*Page text*:
# # # # #

CHICAGO (REUTERS) - The Delta variant of the Sars-CoV-2 virus now accounts for nearly all of the coronavirus infections globally, fuelled by unchecked spread of the novel coronavirus in many parts of the world.
So far, vaccines are still able to defend against serious disease and death from Delta, but scientists remain on alert. Here is what we know:
Delta - still dominant
The Delta variant, first detected in India in December 2020, remains the most worrisome version of the Sars-CoV-2 virus.
The World Health Organisation classifies Delta as a variant of concern, a category that means the variant is capable of increasing transmissibility, causing more severe disease or reducing the benefit of vaccines and treatments.
Delta's "superpower" is its transmissibility, according to Dr Shane Crotty, a virologist at the La Jolla Institute for Immunology in San Diego.
Delta is more than two times as contagious as previous Sars-CoV-2 variants, according to the United States Centres for Disease Control and Prevention. Studies suggest it may be more likely to put infected people in the hospital than prior forms of the virus.
Delta also can cause symptoms two to three days sooner than the original coronavirus, giving the immune system less time to mount a defence.
People infected with Delta carry around 1,200 times more virus in their noses compared with the original version of the coronavirus.
The amount of virus in vaccinated individuals who become infected with Delta is on a par with those who are unvaccinated, and both can transmit the virus to others. In vaccinated people, however, the amount of virus drops more quickly, so they likely spread the virus for a shorter time.
According to the WHO, Delta makes up 99.5 per cent of all genomic sequences reported to public databases and has "outcompeted" other variants in most countries.
A key exception is South America, where Delta has spread more gradually, and other variants previously seen as possible global threats - notably Gamma, Lambda and Mu - still contribute to a significant proportion of reported cases.
Given Delta's global dominance, many vaccine experts now believe that all future variants will be offshoots of Delta.
One notable Delta "grandchild" is known as AY.4.2 and is concentrated largely in Britain, where it makes up roughly 10 per cent of sequenced virus samples.
AY.4.2 carries two additional mutations in the spike protein, which the virus uses to enter cells. Scientists are still studying what advantage, if any, these mutations confer.

# # # # #

*The data*:
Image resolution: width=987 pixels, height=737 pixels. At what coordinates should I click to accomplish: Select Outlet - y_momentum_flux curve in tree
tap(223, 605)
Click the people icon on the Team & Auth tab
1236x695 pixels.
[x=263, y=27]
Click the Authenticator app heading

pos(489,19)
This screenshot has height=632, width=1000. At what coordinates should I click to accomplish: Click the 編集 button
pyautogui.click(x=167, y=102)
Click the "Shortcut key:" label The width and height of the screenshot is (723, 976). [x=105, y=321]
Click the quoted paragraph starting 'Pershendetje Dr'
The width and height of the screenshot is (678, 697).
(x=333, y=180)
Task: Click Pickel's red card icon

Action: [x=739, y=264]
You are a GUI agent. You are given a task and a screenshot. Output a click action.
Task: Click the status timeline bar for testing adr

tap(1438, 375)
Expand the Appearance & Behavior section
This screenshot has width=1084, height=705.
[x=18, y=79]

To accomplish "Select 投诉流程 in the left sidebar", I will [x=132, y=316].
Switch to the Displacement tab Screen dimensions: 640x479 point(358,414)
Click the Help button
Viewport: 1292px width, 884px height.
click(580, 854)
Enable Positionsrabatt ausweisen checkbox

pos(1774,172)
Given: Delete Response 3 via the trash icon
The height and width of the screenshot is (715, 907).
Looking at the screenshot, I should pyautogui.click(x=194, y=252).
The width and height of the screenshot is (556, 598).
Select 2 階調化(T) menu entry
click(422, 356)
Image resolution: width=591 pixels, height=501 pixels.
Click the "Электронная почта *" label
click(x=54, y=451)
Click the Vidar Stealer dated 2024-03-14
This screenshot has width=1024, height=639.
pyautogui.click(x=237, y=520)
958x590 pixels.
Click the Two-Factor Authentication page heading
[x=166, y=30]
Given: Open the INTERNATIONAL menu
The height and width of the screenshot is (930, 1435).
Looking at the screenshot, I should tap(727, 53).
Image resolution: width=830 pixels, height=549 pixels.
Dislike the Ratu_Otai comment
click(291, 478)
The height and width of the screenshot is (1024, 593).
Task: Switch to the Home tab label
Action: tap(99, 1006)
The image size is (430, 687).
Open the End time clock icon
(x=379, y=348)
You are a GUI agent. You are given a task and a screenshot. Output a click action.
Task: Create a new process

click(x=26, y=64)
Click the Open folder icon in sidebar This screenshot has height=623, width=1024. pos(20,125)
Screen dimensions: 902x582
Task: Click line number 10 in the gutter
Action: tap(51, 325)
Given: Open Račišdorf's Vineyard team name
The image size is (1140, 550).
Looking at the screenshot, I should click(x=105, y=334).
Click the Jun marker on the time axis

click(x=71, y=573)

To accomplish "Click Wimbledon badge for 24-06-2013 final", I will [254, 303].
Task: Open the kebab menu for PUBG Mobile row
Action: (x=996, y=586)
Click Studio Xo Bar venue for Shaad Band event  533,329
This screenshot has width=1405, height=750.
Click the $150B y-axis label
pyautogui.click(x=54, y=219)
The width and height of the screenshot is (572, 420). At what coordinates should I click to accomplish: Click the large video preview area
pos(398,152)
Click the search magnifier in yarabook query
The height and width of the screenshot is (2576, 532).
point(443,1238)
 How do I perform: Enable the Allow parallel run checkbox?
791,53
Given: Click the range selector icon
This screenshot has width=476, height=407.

# # # # #

*What you are asked to do*: Reproduce the Delta variant article word for word, beginning at the words "AY.4.2 carries two" and stopping after "these mutations confer.". The records have nothing to do with the Delta variant article.

*Solution*:
AY.4.2 carries two additional mutations in the spike protein, which the virus uses to enter cells. Scientists are still studying what advantage, if any, these mutations confer.